- _Problem to solve_: Without changing a single character, copy every record below.

- _Source data_:
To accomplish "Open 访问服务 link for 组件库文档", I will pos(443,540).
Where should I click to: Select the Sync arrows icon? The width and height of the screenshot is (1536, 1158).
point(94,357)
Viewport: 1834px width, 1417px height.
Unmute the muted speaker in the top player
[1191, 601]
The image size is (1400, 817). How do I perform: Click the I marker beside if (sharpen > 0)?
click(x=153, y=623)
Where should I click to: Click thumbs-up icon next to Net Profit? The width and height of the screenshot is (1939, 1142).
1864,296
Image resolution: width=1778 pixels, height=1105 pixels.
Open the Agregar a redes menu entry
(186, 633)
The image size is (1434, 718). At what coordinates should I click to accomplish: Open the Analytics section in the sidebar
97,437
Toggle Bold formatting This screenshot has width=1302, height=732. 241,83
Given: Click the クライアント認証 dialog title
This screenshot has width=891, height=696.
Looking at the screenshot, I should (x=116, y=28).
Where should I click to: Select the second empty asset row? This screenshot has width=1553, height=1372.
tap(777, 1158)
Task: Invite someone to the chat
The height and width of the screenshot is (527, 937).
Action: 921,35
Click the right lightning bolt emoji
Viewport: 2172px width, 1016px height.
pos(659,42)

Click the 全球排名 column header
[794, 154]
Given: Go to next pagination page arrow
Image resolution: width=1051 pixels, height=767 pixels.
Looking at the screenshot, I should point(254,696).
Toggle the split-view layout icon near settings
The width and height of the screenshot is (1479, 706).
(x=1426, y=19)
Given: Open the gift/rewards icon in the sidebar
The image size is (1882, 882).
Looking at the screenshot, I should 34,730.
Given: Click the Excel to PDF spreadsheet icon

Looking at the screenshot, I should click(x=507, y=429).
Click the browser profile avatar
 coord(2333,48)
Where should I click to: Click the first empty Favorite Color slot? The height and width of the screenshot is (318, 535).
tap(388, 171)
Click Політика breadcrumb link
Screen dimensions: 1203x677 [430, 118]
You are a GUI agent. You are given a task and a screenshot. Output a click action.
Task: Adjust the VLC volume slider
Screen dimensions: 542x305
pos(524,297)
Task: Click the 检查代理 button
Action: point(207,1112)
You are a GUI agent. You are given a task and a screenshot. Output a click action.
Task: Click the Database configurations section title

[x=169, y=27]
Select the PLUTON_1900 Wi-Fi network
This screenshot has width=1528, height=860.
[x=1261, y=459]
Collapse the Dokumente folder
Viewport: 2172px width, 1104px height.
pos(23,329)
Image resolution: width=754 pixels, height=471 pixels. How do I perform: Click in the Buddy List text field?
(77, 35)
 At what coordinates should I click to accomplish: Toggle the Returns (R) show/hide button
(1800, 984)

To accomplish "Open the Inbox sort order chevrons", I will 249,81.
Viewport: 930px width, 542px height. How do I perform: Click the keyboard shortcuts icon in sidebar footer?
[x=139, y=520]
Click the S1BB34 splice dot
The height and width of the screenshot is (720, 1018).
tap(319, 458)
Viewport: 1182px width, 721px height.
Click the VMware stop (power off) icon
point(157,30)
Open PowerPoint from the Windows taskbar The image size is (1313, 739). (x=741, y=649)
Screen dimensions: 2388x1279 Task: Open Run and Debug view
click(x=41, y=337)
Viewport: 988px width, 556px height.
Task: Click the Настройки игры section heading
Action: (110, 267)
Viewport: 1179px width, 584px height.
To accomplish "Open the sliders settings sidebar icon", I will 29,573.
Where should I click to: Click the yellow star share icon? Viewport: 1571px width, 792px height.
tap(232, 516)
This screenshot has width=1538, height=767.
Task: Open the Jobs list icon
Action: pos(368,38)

- _Task answer_:
To accomplish "Open 访问服务 link for 组件库文档", I will pos(443,540).
Where should I click to: Select the Sync arrows icon? The width and height of the screenshot is (1536, 1158).
point(94,357)
Viewport: 1834px width, 1417px height.
Unmute the muted speaker in the top player
[1191, 601]
The image size is (1400, 817). How do I perform: Click the I marker beside if (sharpen > 0)?
click(x=153, y=623)
Where should I click to: Click thumbs-up icon next to Net Profit? The width and height of the screenshot is (1939, 1142).
1864,296
Image resolution: width=1778 pixels, height=1105 pixels.
Open the Agregar a redes menu entry
(186, 633)
The image size is (1434, 718). At what coordinates should I click to accomplish: Open the Analytics section in the sidebar
97,437
Toggle Bold formatting This screenshot has width=1302, height=732. 241,83
Given: Click the クライアント認証 dialog title
This screenshot has width=891, height=696.
Looking at the screenshot, I should (x=116, y=28).
Where should I click to: Select the second empty asset row? This screenshot has width=1553, height=1372.
tap(777, 1158)
Task: Invite someone to the chat
The height and width of the screenshot is (527, 937).
Action: 921,35
Click the right lightning bolt emoji
Viewport: 2172px width, 1016px height.
pos(659,42)

Click the 全球排名 column header
[794, 154]
Given: Go to next pagination page arrow
Image resolution: width=1051 pixels, height=767 pixels.
Looking at the screenshot, I should point(254,696).
Toggle the split-view layout icon near settings
The width and height of the screenshot is (1479, 706).
(x=1426, y=19)
Given: Open the gift/rewards icon in the sidebar
The image size is (1882, 882).
Looking at the screenshot, I should 34,730.
Given: Click the Excel to PDF spreadsheet icon

Looking at the screenshot, I should click(x=507, y=429).
Click the browser profile avatar
 coord(2333,48)
Where should I click to: Click the first empty Favorite Color slot? The height and width of the screenshot is (318, 535).
tap(388, 171)
Click Політика breadcrumb link
Screen dimensions: 1203x677 [430, 118]
You are a GUI agent. You are given a task and a screenshot. Output a click action.
Task: Adjust the VLC volume slider
Screen dimensions: 542x305
pos(524,297)
Task: Click the 检查代理 button
Action: point(207,1112)
You are a GUI agent. You are given a task and a screenshot. Output a click action.
Task: Click the Database configurations section title

[x=169, y=27]
Select the PLUTON_1900 Wi-Fi network
This screenshot has width=1528, height=860.
[x=1261, y=459]
Collapse the Dokumente folder
Viewport: 2172px width, 1104px height.
pos(23,329)
Image resolution: width=754 pixels, height=471 pixels. How do I perform: Click in the Buddy List text field?
(77, 35)
 At what coordinates should I click to accomplish: Toggle the Returns (R) show/hide button
(1800, 984)

To accomplish "Open the Inbox sort order chevrons", I will 249,81.
Viewport: 930px width, 542px height. How do I perform: Click the keyboard shortcuts icon in sidebar footer?
[x=139, y=520]
Click the S1BB34 splice dot
The height and width of the screenshot is (720, 1018).
tap(319, 458)
Viewport: 1182px width, 721px height.
Click the VMware stop (power off) icon
point(157,30)
Open PowerPoint from the Windows taskbar The image size is (1313, 739). (x=741, y=649)
Screen dimensions: 2388x1279 Task: Open Run and Debug view
click(x=41, y=337)
Viewport: 988px width, 556px height.
Task: Click the Настройки игры section heading
Action: (110, 267)
Viewport: 1179px width, 584px height.
To accomplish "Open the sliders settings sidebar icon", I will 29,573.
Where should I click to: Click the yellow star share icon? Viewport: 1571px width, 792px height.
tap(232, 516)
This screenshot has width=1538, height=767.
Task: Open the Jobs list icon
Action: pos(368,38)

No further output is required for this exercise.